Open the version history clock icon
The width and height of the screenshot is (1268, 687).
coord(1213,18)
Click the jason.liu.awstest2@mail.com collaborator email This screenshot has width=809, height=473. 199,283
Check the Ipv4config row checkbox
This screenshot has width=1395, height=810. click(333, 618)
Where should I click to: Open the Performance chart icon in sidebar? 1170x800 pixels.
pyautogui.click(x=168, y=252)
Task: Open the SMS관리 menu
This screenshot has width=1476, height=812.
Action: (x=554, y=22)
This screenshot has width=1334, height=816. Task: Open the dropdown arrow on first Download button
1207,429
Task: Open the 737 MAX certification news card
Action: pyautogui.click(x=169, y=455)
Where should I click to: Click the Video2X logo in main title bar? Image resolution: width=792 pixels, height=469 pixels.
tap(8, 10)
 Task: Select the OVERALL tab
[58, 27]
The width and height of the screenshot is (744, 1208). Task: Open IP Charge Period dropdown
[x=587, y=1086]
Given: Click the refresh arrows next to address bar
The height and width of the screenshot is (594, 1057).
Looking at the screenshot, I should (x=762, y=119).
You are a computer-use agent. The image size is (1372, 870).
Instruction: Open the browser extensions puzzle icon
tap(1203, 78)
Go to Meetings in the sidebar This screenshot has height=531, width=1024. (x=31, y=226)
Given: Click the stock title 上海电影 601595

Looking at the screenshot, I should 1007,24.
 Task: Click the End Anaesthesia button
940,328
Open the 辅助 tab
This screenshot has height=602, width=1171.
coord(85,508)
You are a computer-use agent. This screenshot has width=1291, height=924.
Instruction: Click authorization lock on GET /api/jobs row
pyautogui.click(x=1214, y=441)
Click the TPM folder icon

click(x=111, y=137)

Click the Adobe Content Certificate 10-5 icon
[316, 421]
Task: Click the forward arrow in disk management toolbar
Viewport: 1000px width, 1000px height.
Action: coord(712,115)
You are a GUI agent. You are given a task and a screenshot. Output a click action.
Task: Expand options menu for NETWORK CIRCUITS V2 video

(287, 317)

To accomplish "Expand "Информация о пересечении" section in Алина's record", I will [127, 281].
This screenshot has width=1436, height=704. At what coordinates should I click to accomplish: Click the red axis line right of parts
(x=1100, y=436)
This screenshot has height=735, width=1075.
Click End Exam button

# # # # # # #

PROBLEM DETAILS => Every entry, from first to last, is to be reproduced exactly.

RESPONSE TO THIS EXERCISE =>
Open the version history clock icon
The width and height of the screenshot is (1268, 687).
coord(1213,18)
Click the jason.liu.awstest2@mail.com collaborator email This screenshot has width=809, height=473. 199,283
Check the Ipv4config row checkbox
This screenshot has width=1395, height=810. click(333, 618)
Where should I click to: Open the Performance chart icon in sidebar? 1170x800 pixels.
pyautogui.click(x=168, y=252)
Task: Open the SMS관리 menu
This screenshot has width=1476, height=812.
Action: (x=554, y=22)
This screenshot has width=1334, height=816. Task: Open the dropdown arrow on first Download button
1207,429
Task: Open the 737 MAX certification news card
Action: pyautogui.click(x=169, y=455)
Where should I click to: Click the Video2X logo in main title bar? Image resolution: width=792 pixels, height=469 pixels.
tap(8, 10)
 Task: Select the OVERALL tab
[58, 27]
The width and height of the screenshot is (744, 1208). Task: Open IP Charge Period dropdown
[x=587, y=1086]
Given: Click the refresh arrows next to address bar
The height and width of the screenshot is (594, 1057).
Looking at the screenshot, I should (x=762, y=119).
You are a computer-use agent. The image size is (1372, 870).
Instruction: Open the browser extensions puzzle icon
tap(1203, 78)
Go to Meetings in the sidebar This screenshot has height=531, width=1024. (x=31, y=226)
Given: Click the stock title 上海电影 601595

Looking at the screenshot, I should 1007,24.
 Task: Click the End Anaesthesia button
940,328
Open the 辅助 tab
This screenshot has height=602, width=1171.
coord(85,508)
You are a computer-use agent. This screenshot has width=1291, height=924.
Instruction: Click authorization lock on GET /api/jobs row
pyautogui.click(x=1214, y=441)
Click the TPM folder icon

click(x=111, y=137)

Click the Adobe Content Certificate 10-5 icon
[316, 421]
Task: Click the forward arrow in disk management toolbar
Viewport: 1000px width, 1000px height.
Action: coord(712,115)
You are a GUI agent. You are given a task and a screenshot. Output a click action.
Task: Expand options menu for NETWORK CIRCUITS V2 video

(287, 317)

To accomplish "Expand "Информация о пересечении" section in Алина's record", I will [127, 281].
This screenshot has width=1436, height=704. At what coordinates should I click to accomplish: Click the red axis line right of parts
(x=1100, y=436)
This screenshot has height=735, width=1075.
Click End Exam button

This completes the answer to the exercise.